An impending ban on TikTok has driven some users to try a new alternative. Xiaohongshu, or RedNote, has quickly become a favorite stand-in for the social video platform, with an estimated 170 million monthly users in the U.S.
The Chinese-language social media platform skyrocketed to the top of the Apple App Store and the No. 3 spot on Google’s Play Store on Monday, just under a week before a law passed last spring banning TikTok takes effect on Jan. 19.
The video-sharing platform boasts 300 million monthly active users, per the BBC, and has raised hundreds of millions in capital from Chinese investors. The app layout is similar to Pinterest, and contains features found on TikTok like livestreaming, direct messaging and e-commerce.

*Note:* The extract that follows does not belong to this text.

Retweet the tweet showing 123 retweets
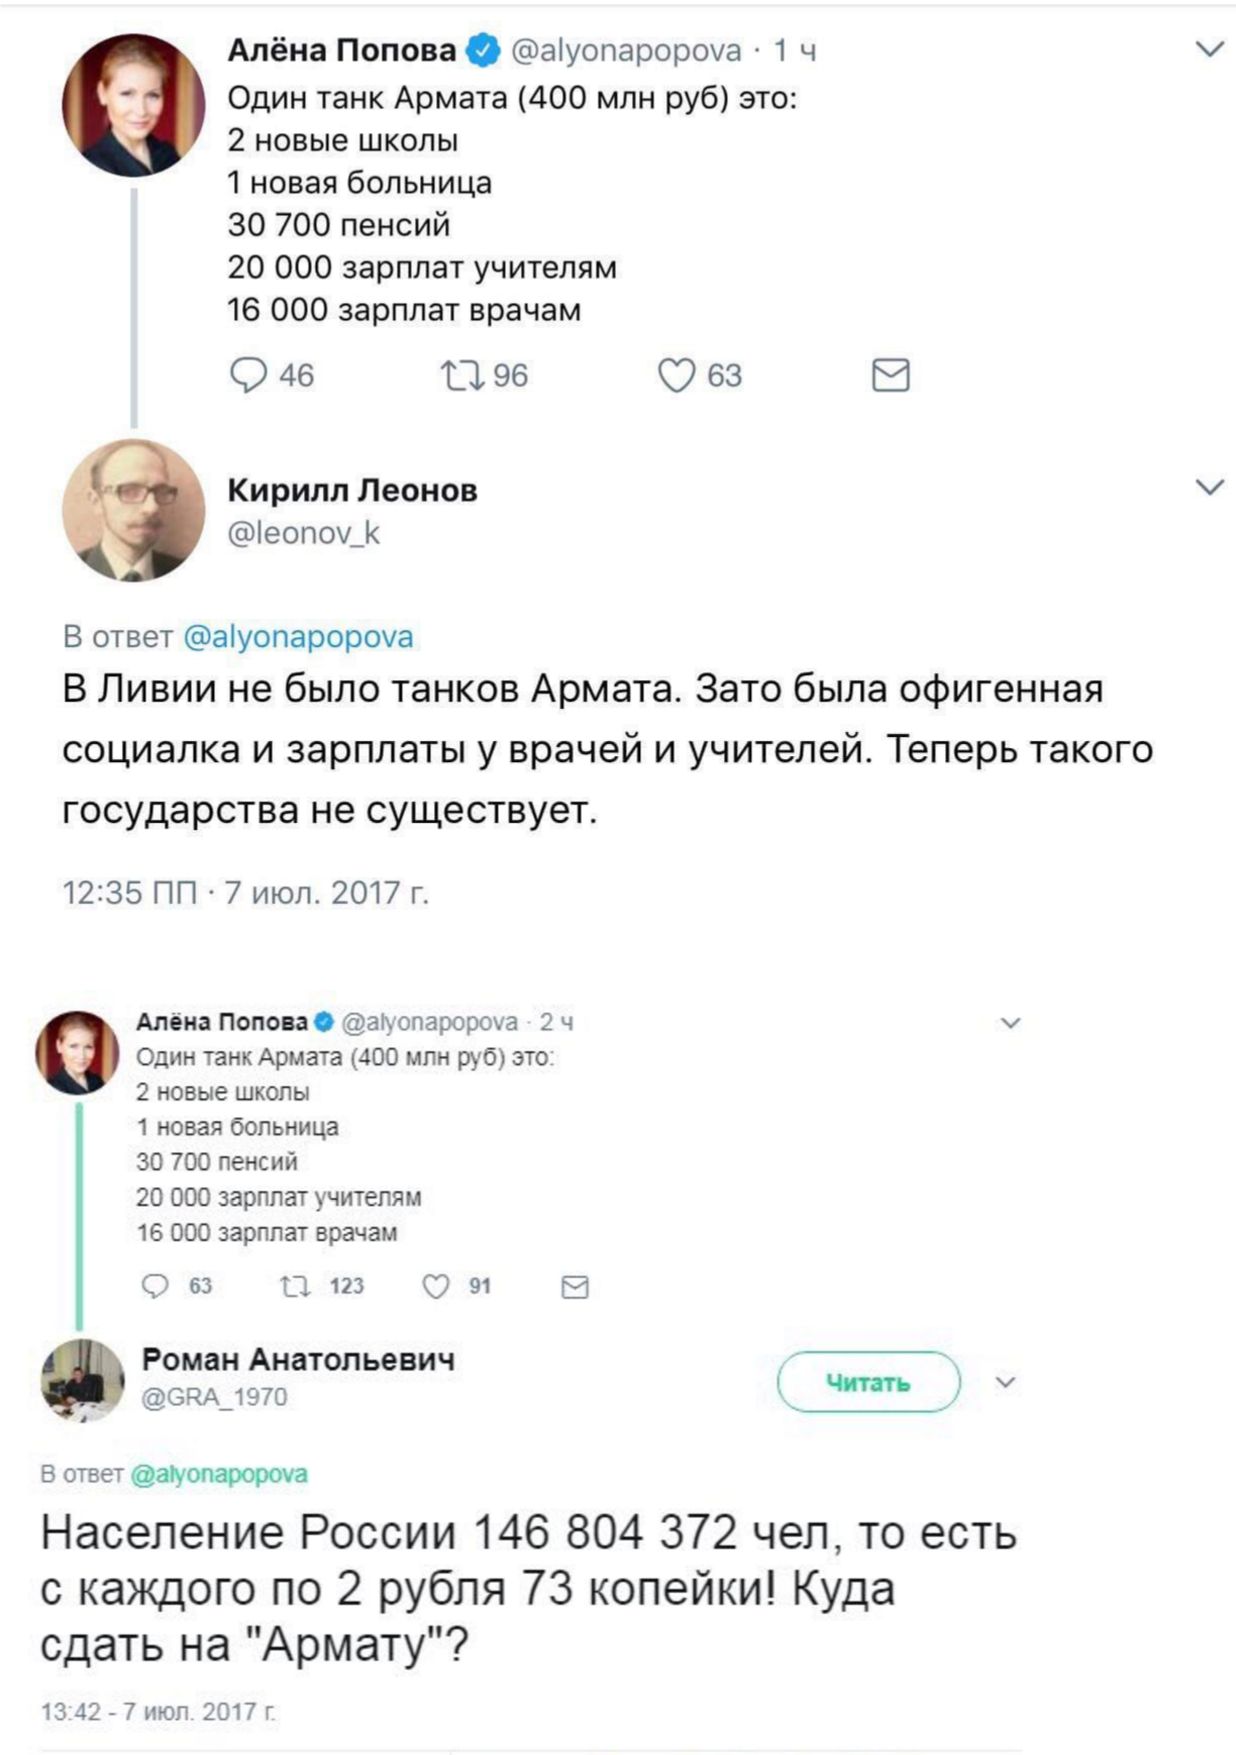(x=295, y=1286)
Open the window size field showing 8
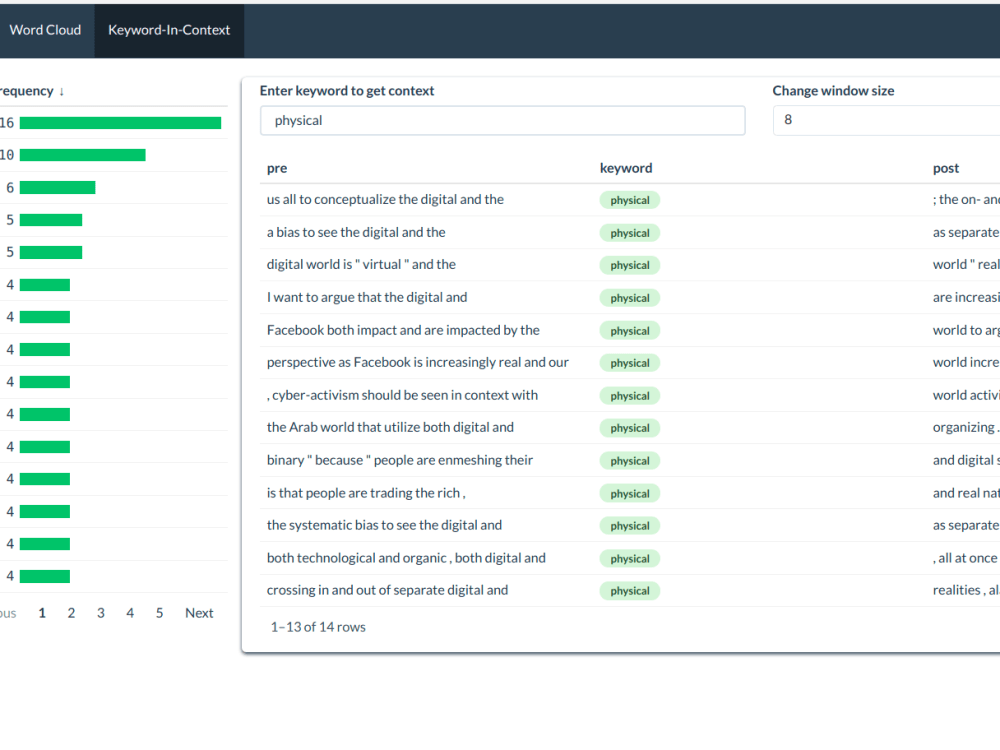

On RedNote, “tiktokrefugee” is a top trending term, with nearly 60,000 posts from users speaking English and Chinese. Users say they found the platform because they were disappointed with other TikTok rivals, including Elon Musk’s X and Meta’s Facebook and Instagram, all of which have added short-form video content features in recent years.
“I joined because the options in the US are now limited to YouTube and Facebook/meta/Insta, and I want nothing to do with Zuckerberg!” Tristan Bouchard, a 32-year-old musician from Massachusetts told Salon in a direct message on the platform.
Another user likened joining to a protest over the ban on TikTok – an increasingly important hub for entertainment, political content and online shopping – telling Salon they joined “because the American government made a mistake banning TikTok.”
“It’s a violation of our free speech, so I went here where my speech will be heard,” the user said, wishing to remain anonymous but echoing similar concerns about Meta’s rival platforms.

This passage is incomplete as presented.